_Description of the task_:
Exactly retype the lines below from the one containing "Task: Click the word sandals in product title" through the end of the listing. Leave pictures out.

_Stored data_:
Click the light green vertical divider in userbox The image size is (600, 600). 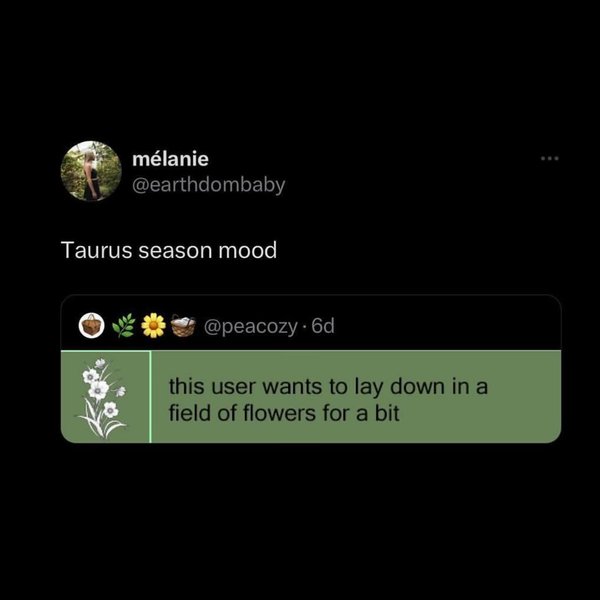pyautogui.click(x=150, y=397)
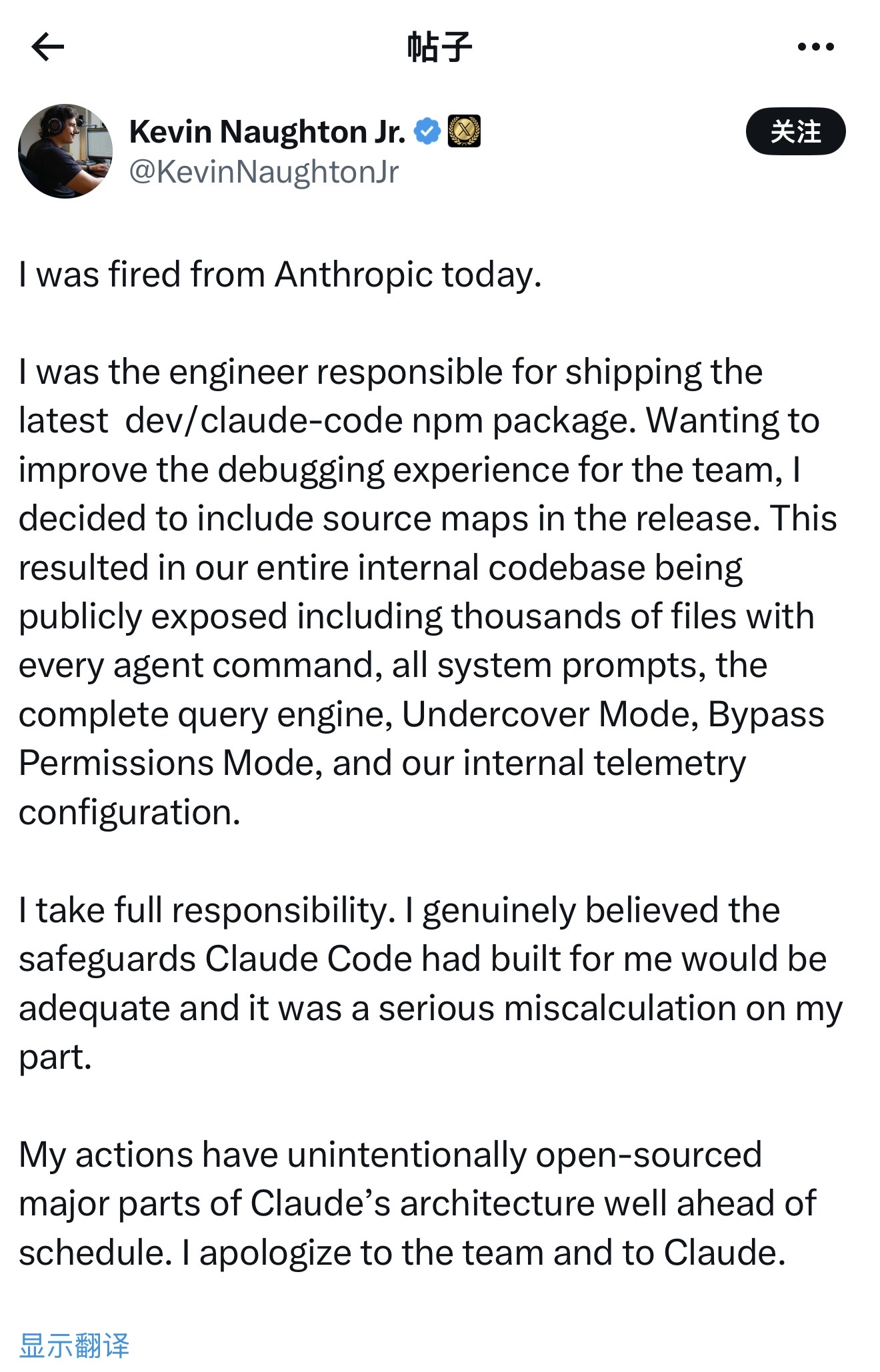The image size is (880, 1372).
Task: Open Kevin Naughton Jr.'s profile picture
Action: tap(65, 151)
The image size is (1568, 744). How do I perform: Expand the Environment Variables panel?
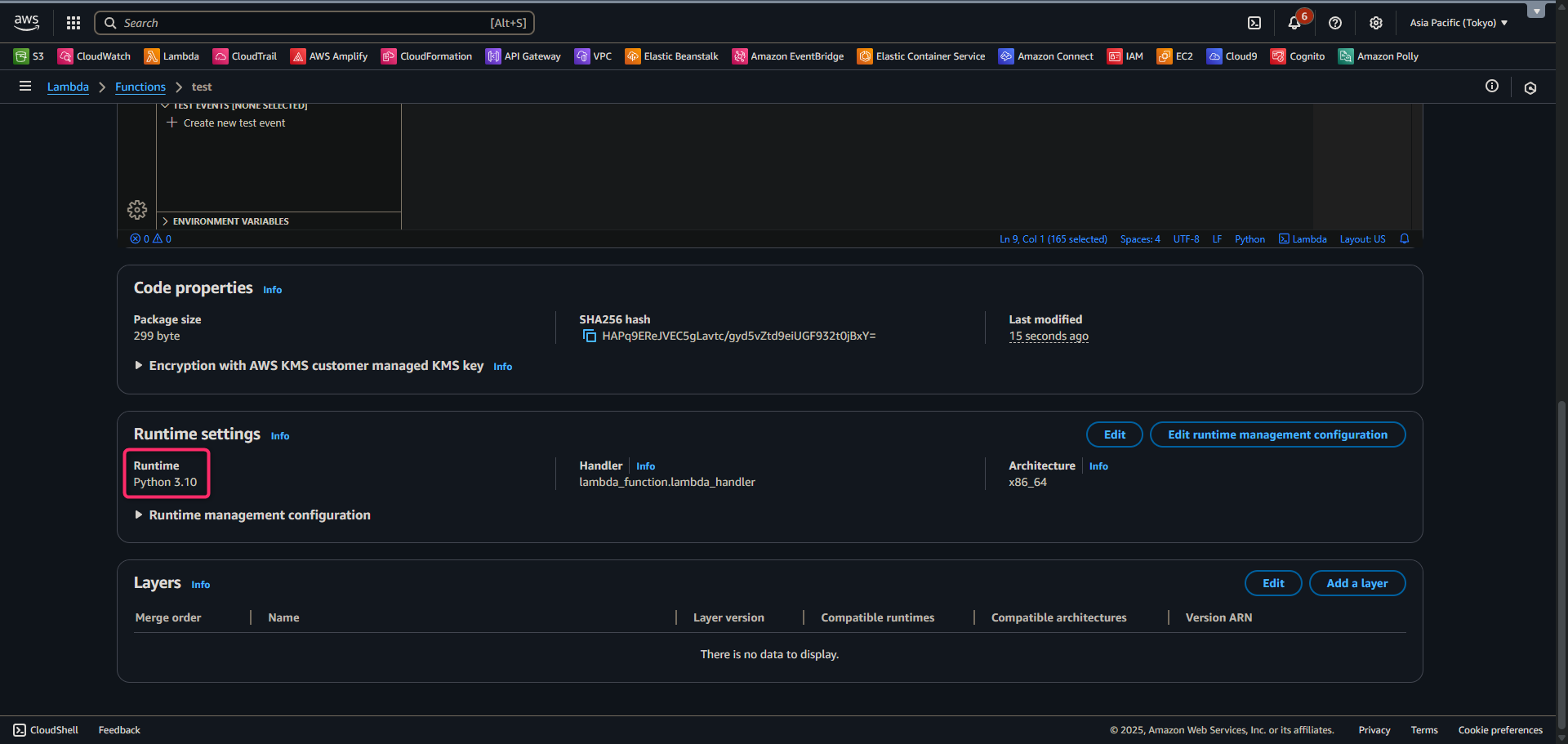[165, 221]
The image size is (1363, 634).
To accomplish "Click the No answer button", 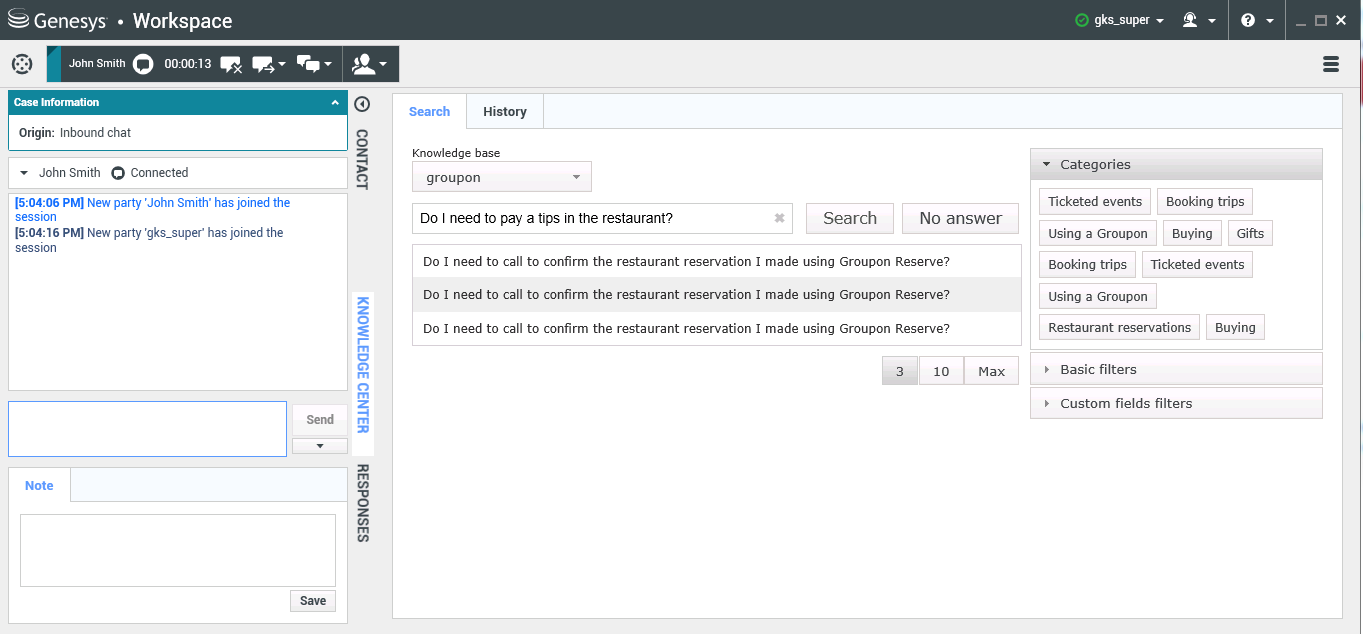I will (x=960, y=218).
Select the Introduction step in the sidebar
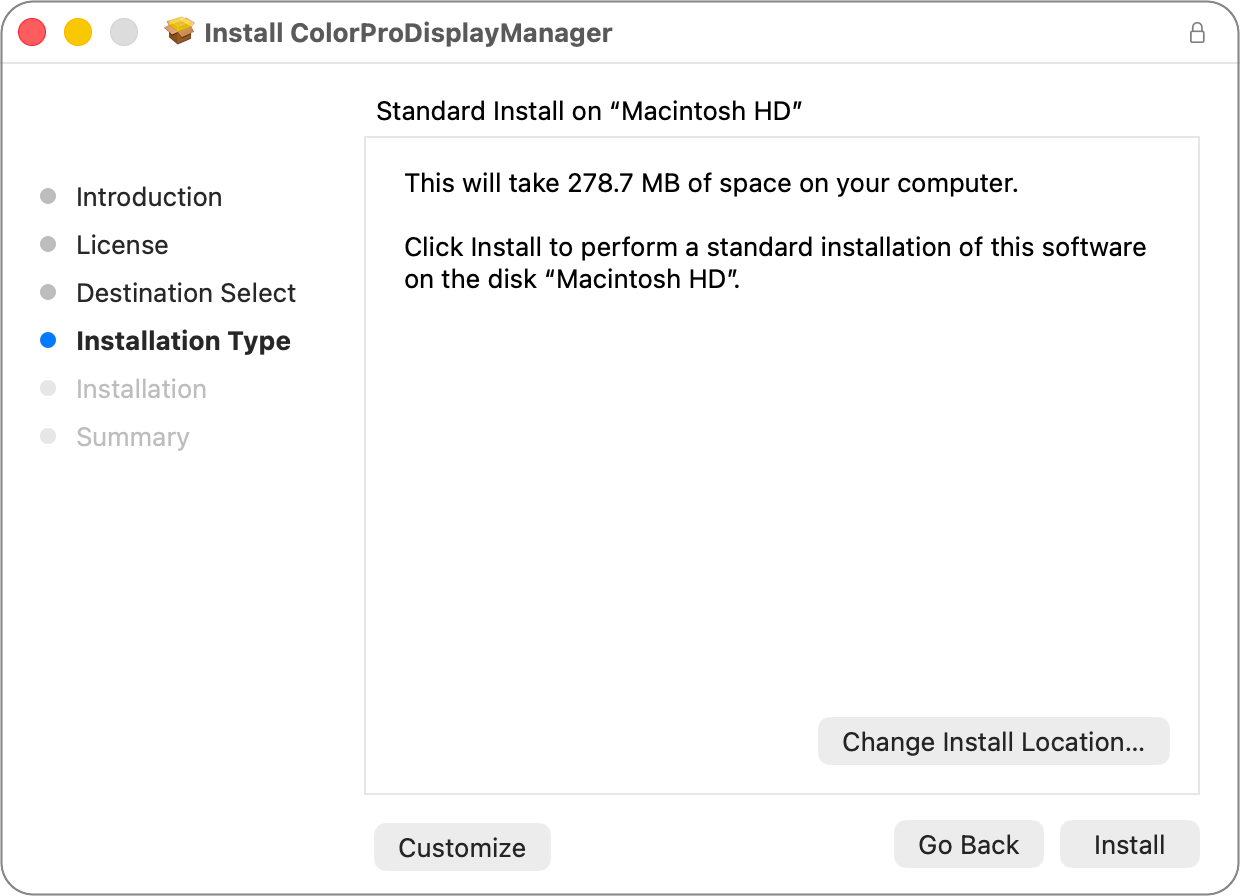 pos(148,196)
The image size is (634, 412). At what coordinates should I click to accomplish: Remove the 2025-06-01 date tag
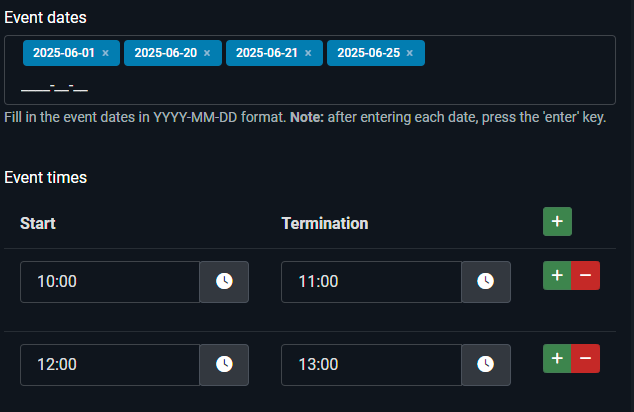[106, 53]
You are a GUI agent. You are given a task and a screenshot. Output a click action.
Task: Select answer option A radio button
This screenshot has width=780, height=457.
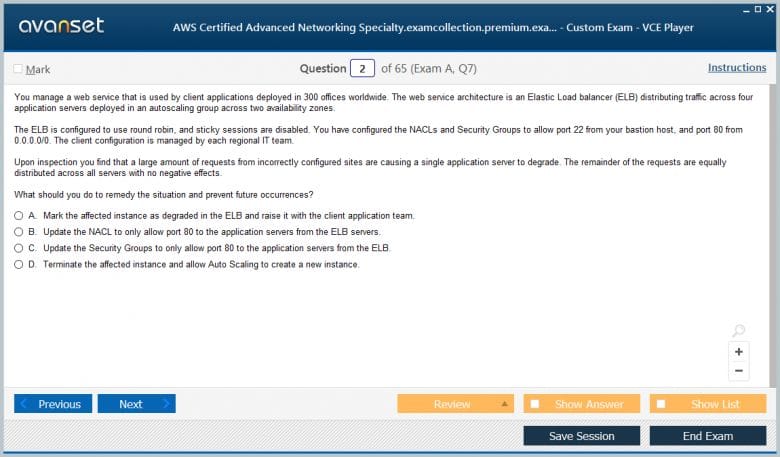(x=19, y=216)
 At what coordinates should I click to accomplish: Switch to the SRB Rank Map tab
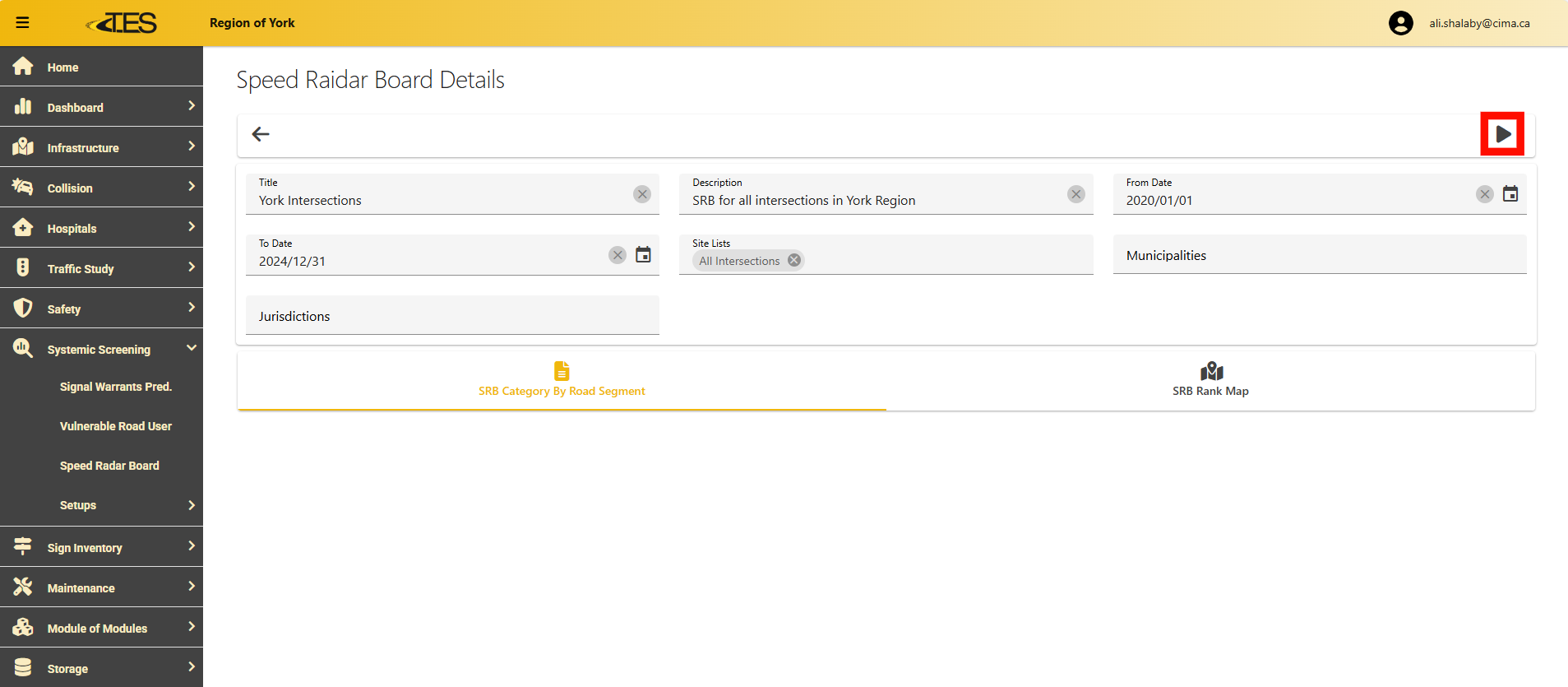coord(1210,381)
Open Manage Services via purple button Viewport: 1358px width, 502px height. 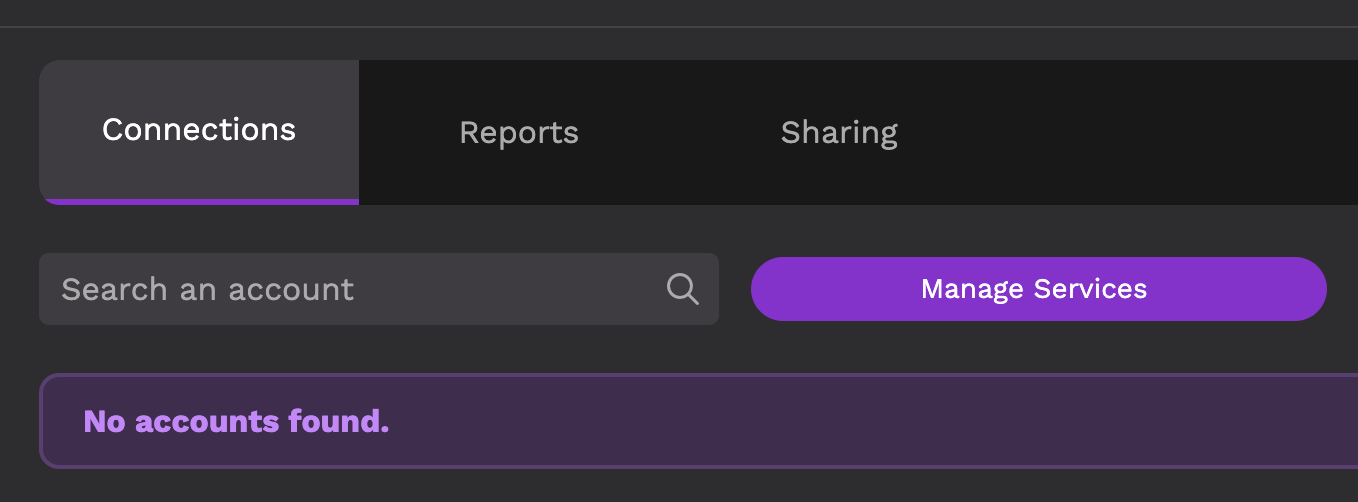(1038, 289)
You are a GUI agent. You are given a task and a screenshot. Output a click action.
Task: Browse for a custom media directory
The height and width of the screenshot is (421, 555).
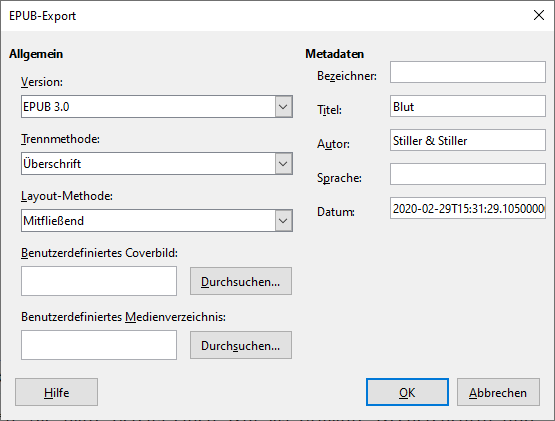(241, 345)
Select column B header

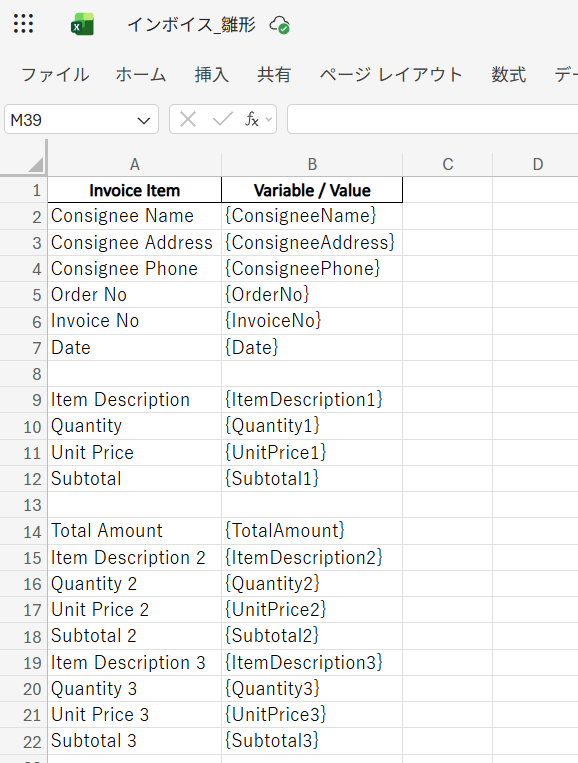pyautogui.click(x=312, y=164)
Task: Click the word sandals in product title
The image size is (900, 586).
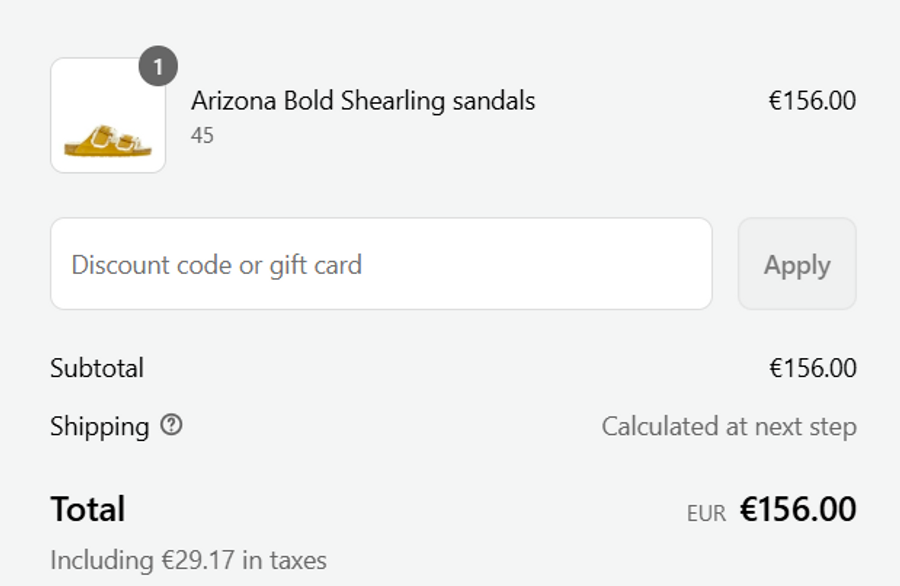Action: pyautogui.click(x=494, y=101)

_Solution for this task_:
Task: Click the word sandals in product title
The image size is (900, 586).
Action: pyautogui.click(x=494, y=101)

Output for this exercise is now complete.